As discussed above, the DED seriously affects the quality of life of postmenopausal women, but it can easily be ignored by gynecologists. Indeed, because gynecologists are more likely to pay attention to the traditional menopausal symptoms, such as hot flashes, sweating and mood changes, and overlook the discomfort caused by the DED. In fact, both doctors and menopausal women themselves may think that this disease may not be related to the climacteric or be observed among the classical menopausal symptoms. Since menopausal women visit gynecologists more frequently than their ophthalmologists, the gynecologists may have a better chance to perform the initial diagnose of DED based on the symptoms and related questionnaires, such as the OSDI, and then make a further ophthalmical referral.
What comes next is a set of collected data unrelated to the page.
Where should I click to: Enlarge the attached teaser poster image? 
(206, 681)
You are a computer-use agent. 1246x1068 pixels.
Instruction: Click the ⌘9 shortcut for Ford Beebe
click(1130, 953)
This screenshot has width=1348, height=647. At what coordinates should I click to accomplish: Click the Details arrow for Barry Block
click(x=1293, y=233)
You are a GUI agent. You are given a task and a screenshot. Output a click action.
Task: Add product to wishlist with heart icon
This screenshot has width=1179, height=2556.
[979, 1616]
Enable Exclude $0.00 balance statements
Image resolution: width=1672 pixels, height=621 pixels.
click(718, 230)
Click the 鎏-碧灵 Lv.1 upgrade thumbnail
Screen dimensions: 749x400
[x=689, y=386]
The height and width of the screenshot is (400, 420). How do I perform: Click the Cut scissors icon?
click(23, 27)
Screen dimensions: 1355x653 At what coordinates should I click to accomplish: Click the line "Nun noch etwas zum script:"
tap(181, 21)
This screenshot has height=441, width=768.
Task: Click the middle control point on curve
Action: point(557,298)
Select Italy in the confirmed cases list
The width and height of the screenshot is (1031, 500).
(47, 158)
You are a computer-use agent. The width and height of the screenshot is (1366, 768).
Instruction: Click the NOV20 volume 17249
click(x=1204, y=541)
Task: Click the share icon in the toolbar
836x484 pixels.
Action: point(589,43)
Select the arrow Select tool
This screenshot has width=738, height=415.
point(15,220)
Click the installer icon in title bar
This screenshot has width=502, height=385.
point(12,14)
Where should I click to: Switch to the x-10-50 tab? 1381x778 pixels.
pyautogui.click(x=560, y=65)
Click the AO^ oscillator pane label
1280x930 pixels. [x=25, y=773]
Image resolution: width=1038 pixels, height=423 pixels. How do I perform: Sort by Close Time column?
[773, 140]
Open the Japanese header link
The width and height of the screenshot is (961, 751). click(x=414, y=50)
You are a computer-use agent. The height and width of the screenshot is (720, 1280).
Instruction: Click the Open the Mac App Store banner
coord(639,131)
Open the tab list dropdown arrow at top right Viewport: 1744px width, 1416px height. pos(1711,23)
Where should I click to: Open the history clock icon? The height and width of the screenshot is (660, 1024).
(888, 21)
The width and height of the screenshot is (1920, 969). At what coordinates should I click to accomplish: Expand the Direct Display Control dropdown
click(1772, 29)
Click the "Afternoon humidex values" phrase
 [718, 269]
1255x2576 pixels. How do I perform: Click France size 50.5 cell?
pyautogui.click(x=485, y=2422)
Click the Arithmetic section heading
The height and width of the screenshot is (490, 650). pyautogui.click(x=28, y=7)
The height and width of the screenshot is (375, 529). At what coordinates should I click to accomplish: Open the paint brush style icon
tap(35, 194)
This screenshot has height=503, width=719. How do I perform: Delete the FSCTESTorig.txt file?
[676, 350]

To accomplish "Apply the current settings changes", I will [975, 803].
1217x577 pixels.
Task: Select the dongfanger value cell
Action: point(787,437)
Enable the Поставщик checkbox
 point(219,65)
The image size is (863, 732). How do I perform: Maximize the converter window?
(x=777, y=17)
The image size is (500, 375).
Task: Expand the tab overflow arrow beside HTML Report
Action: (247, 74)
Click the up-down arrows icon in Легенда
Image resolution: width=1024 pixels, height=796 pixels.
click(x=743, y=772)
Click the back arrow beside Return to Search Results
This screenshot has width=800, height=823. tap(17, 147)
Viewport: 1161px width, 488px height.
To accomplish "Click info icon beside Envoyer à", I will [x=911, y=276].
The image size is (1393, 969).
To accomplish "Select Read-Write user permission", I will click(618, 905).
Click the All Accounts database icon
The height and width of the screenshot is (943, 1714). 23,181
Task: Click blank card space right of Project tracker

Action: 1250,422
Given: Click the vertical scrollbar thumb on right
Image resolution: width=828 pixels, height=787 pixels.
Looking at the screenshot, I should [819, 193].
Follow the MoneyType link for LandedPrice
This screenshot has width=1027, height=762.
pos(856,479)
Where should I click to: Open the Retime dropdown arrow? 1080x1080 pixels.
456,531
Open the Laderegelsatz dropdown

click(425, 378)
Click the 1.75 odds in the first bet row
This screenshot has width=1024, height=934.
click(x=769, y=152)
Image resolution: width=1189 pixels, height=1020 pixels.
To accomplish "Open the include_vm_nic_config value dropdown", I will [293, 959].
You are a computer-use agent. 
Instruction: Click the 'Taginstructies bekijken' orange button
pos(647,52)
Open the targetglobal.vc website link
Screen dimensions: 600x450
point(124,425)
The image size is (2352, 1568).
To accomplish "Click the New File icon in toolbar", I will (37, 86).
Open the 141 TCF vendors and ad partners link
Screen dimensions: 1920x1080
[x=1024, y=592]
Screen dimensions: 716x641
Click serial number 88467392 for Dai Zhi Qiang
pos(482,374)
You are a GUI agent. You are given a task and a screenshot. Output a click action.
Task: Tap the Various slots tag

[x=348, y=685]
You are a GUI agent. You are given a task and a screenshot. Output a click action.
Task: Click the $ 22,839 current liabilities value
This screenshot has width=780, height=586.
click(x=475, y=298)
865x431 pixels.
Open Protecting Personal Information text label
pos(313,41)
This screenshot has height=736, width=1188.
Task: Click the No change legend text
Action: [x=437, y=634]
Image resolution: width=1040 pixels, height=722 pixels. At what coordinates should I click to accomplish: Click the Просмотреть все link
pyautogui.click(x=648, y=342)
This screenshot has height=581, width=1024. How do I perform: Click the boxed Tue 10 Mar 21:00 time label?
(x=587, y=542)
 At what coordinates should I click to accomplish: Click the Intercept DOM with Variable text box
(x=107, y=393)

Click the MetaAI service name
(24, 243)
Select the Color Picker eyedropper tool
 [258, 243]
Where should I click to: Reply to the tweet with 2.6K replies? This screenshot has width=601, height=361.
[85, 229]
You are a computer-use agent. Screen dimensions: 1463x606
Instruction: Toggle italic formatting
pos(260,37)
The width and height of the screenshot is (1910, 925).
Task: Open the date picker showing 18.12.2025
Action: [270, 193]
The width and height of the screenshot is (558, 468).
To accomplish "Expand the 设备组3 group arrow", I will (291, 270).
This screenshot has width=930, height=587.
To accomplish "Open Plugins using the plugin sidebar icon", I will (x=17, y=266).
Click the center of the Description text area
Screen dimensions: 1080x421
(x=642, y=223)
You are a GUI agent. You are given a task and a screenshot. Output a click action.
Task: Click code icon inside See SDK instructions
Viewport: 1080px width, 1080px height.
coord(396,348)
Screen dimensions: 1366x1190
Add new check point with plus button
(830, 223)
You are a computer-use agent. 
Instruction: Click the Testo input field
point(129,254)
In summary, the commented study suggests that ovarian hormone production may have a protective effect on the DED [1], so the gynecologist may play an irreplaceable role in providing therapy. Despite this, relevant meta-analyses and clinical trials show that menopausal hormone therapy may have a controversial role in the management of postmenopausal women with DED [5,6], which may be attributed to the estrogen dosage and age when the therapy is initiated. Some studies have pointed out that menopausal hormone therapy seems to have a beneficial effect on lachrymal secretion and the effect is age-dependent [7]. Therefore, women may get more benefits if starting treatment earlier, before estrogen and progesterone levels have reached the lowest. In addition, the effect may be related to the different forms of used hormones. In this sense, estradiol eye drops can reduce moderate-to-severe signs and symptoms of the DED among postmenopausal women [8], despite the lack of large-scale randomized controlled trials. The commented study also indicates that with prolonged life expectancy, estrogen deficiency affects women’s quality of life much more than we can imagine. Hence, doctors should be aware of any subtle symptoms among menopausal women, even if they are not included among the traditional menopausal symptoms. In this sense, the management of the menopause is critically important.

Xiaohan Chen
Qi Yu
Peking Union Medical College Hospital
Beijing, People’s Republic of China

References

  1. Garcia-Alfaro P, Garcia S, Rodriguez I, Vergés C. Dry eye disease symptoms and quality of life in perimenopausal and postmenopausal women. Climacteric. 2021;24(3):261-266.
    https://pubmed.ncbi.nlm.nih.gov/33283560/
  2. Matossian C, McDonald M, Donaldson KE, Nichols KK, MacIver S, Gupta PK. Dry Eye Disease: Consideration for Women’s Health. J Womens Health (Larchmt). 2019;28(4):502-514.
    https://pubmed.ncbi.nlm.nih.gov/30694724/
  3. Lurati AR. Menopause and Dry Eye Syndrome. Nurs Womens Health. 2019;23(1):71-78.
    https://pubmed.ncbi.nlm.nih.gov/30594503/
  4. Sriprasert I, Warren DW, Mircheff AK, Stanczyk FZ. Dry eye in postmenopausal women: a hormonal disorder. Menopause. 2016;23(3):343-51.
    https://pubmed.ncbi.nlm.nih.gov/26529614/
  5. Liu C, Liang K, Jiang Z, Tao L. Sex hormone therapy’s effect on dry eye syndrome in postmenopausal women: A meta-analysis of randomized controlled trials. Medicine (Baltimore). 2018t;97(40):e12572.
    https://pubmed.ncbi.nlm.nih.gov/30290618/
  6. Schaumberg DA, Buring JE, Sullivan DA, Dana MR. Hormone replacement therapy and dry eye syndrome. JAMA. 2001;286(17):2114-9.
    https://pubmed.ncbi.nlm.nih.gov/11694152/
  7. Feng Y, Feng G, Peng S, Li H. The effects of hormone replacement therapy on dry eye syndromes evaluated by Schirmer test depend on patient age. Cont Lens Anterior Eye. 2016;39(2):124-7.
    https://pubmed.ncbi.nlm.nih.gov/26391390/
  8. Schmidl D, Szalai L, Kiss OG, Schmetterer L, Garhöfer G. A Phase II, Multicenter, Randomized, Placebo-Controlled, Double-Masked Trial of a Topical Estradiol Ophthalmic Formulation in Postmenopausal Women with Moderate-to-Severe Dry Eye Disease. Adv Ther. 2021;38(4):1975-1986.